NEW YORK -- Yankee Stadium has not been a kind place for the Twins in recent years. Friday night was just the latest chapter in what seems like a never-ending horror story.
The team that committed less than one error every two games prior to Friday made two in the first four innings, leading to three unearned runs.
The team that led the American League with an .822 OPS looked feeble at the plate for seven innings, managing just one run – an unearned run, at that – on two hits.
The team that had the best record in the Majors – the first time the Twins could make that claim since September 2010 – looked like anything but the league’s best.
What else should anyone have expected? When the Twins come to the Bronx, it doesn’t typically end well.
That was the case Friday, as the Yankees opened the three-game weekend series with a 6-3 victory, a final score that looked far closer than the game felt. Nelson Cruz’s two-run home run in the eighth gave the Twins a fighting chance in the ninth, but Aroldis Chapman finished them off, completing the Yankees’ eighth straight regular-season home win over Minnesota.
Including their American League Wild Card loss in 2017, the Twins have gone 1-14 at Yankee Stadium since the start of 2015. Since the Yankees moved into their new ballpark in 2009, the Twins are 9-26 in 35 regular-season games at Yankee Stadium, not to mention 0-4 in the postseason.
“That's a home-field advantage,” starter Kyle Gibson said. “I don't know what they're doing here, but it doesn't sound fair.”
From the errors to their lack of timely hitting (0-for-5 with runners in scoring position), the Twins didn’t do much to help their own cause. There was some chirping in the umpires’ direction from both teams, though as Gibson pointed out, “if both sides are yelling at you, then you are doing a good job.”
Gibson was quite open when pressed about his team’s futility in this ballpark, but manager Rocco Baldelli -- who, admittedly, hadn’t been here for any of the losing prior to Friday -- dismissed the idea that it was something his club carried with it to the field.
“I didn’t know that until you just mentioned it,” Baldelli said before the game when asked about the Twins’ ineffectiveness at Yankee Stadium. “I wasn’t even thinking about it, and truthfully, I’d probably like to keep it that way.”

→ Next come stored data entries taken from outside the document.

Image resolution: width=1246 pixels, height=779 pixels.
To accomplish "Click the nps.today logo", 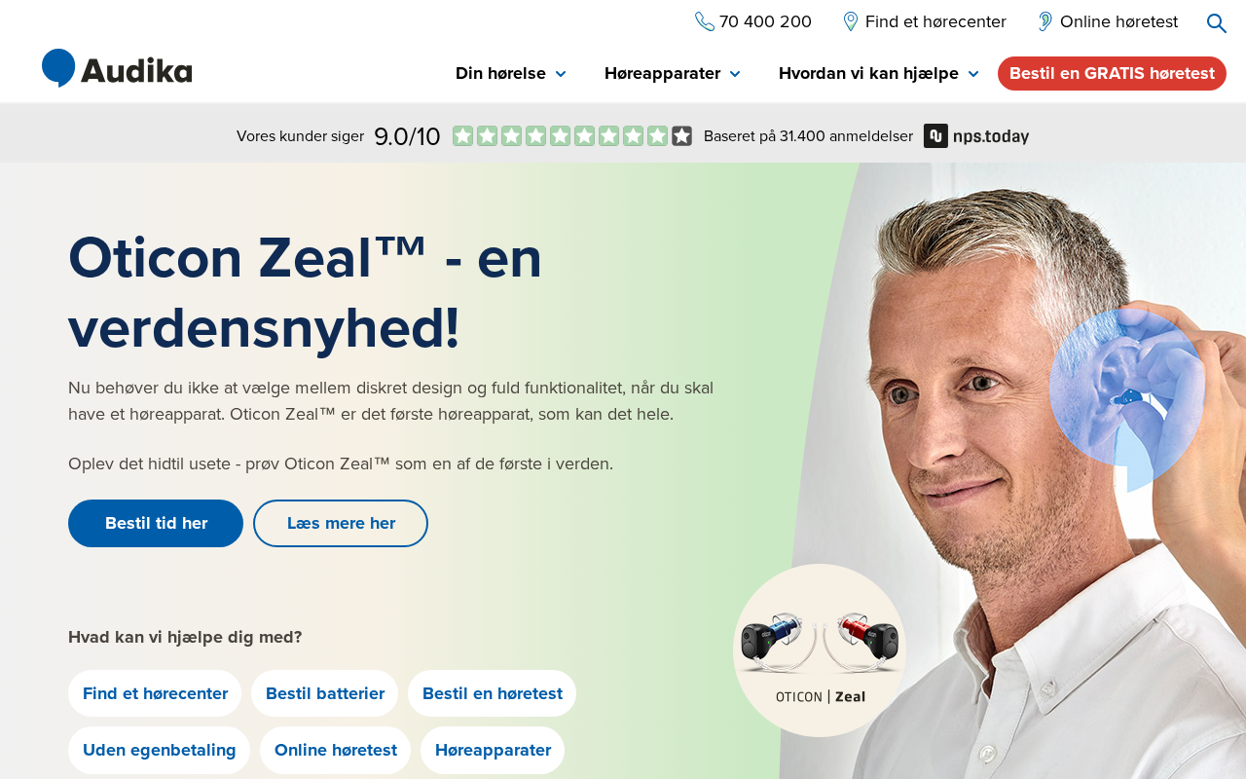I will click(x=976, y=136).
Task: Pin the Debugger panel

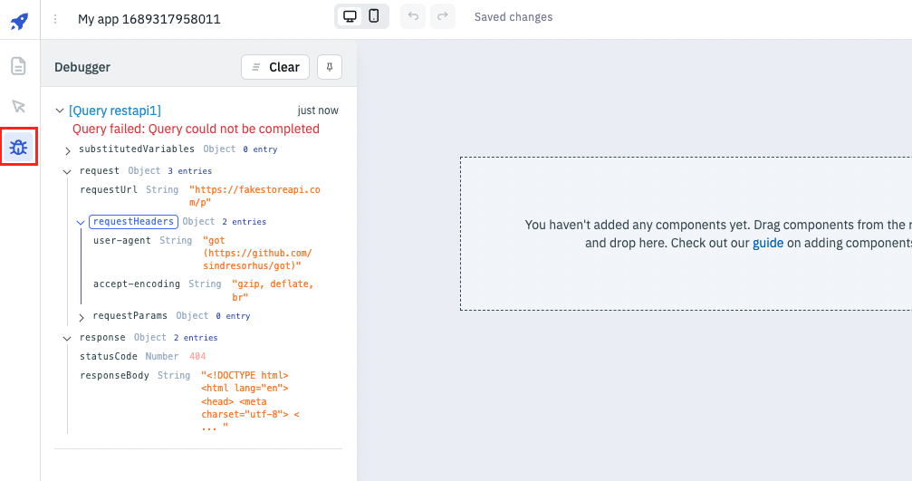Action: pos(330,67)
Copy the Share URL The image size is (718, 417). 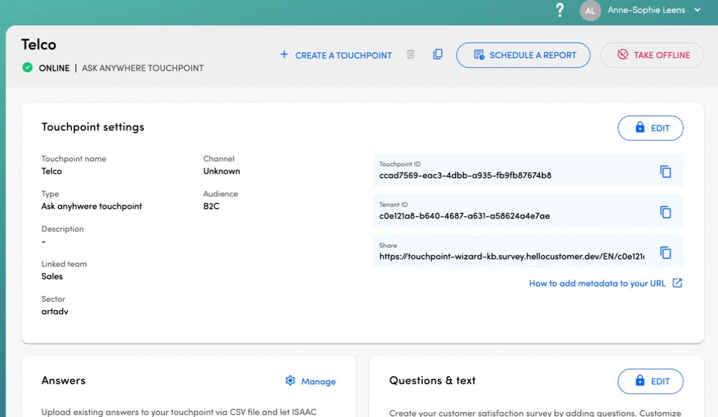click(665, 253)
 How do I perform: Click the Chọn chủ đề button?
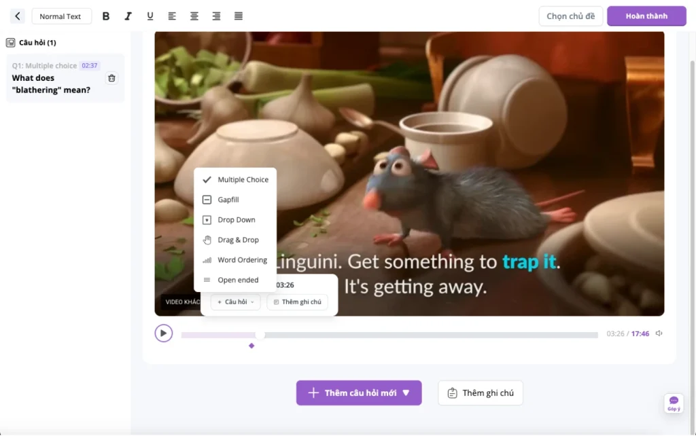click(x=570, y=16)
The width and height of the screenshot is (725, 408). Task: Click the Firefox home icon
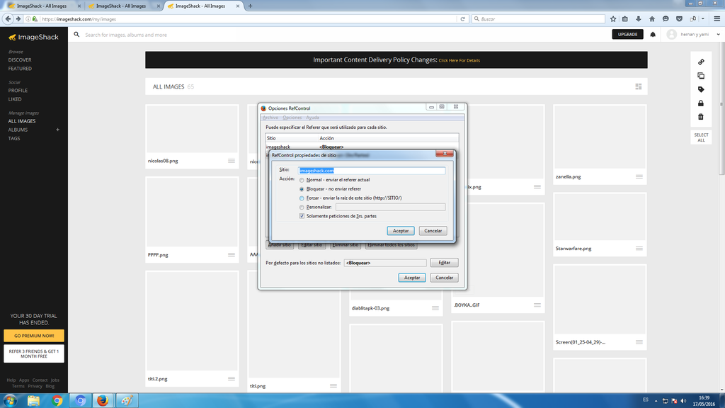651,19
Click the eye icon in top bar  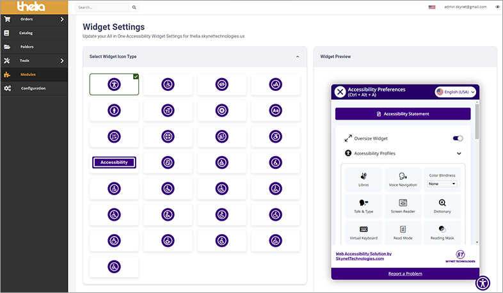(497, 7)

Max Kepler, 1-9 in his first 10 career games here, insisted he had no idea that his Twins had struggled at the Stadium since he joined the club.
“I personally have a short-term memory, so I have no recollection of any series against any other team,” Kepler said before the game. “That’s how I try to keep it. Baseball is a game that if you let any of the past linger, it affects me. So I don’t know what happened last time.”
The first play of the game might have been a bad sign for the Twins, as Byron Buxton misplayed Brett Gardner’s looping liner to center field. Gardner reached third base on the error, scoring later in the inning.
“I was like, ‘What just happened?’” Buxton said. “I probably went back and watched the thing 20 times and I’m trying to still figure out what I did wrong.”
The Twins wasted some chances at the plate, too, stranding two runners in the second and two more in the third.
“Against a good team like this with good pitching, I think you have to take advantage of those opportunities,” Baldelli said.
C.J. Cron’s missed catch of a routine throw in the fourth sparked a two-run inning for New York, which had a 5-1 lead at the end of five innings and never looked back.
After yet another loss to the guys in pinstripes, Gibson and his teammates held their heads high and vowed to come back Saturday with a positive outlook.
“If you're letting the past affect the present, you're dwelling on the wrong thing,” Gibson said. “You're always looking to the next day.”
Regardless of what happens over the final two games of the series, the Twins’ record at Yankee Stadium will continue to look lopsided. One series can’t fix a disastrous decade, but if Minnesota can chip away at that record one game at a time, Gibson believes his team is good enough to emerge from this New York funk.
“You're never going from 1-14 to 14-14 in one year; it's going to take a couple of years to turn it around,” Gibson said. “I don't necessarily think it's anything that this team in particular can't play here. We've got so many young guys that have really probably only played here one or two times. I don't think that has much to do with it, but it is kind of weird.”
As poorly as the Twins have played at Yankee Stadium, the one-sided nature of the matchup hasn’t been limited to the Bronx. Since 2002, the Twins are just 33-84 in the regular season against the Yankees, while their postseason record is 2-13 (three ALDS losses and one Wild Card defeat).
“They've just had our number for the last decade and a half,” Gibson said.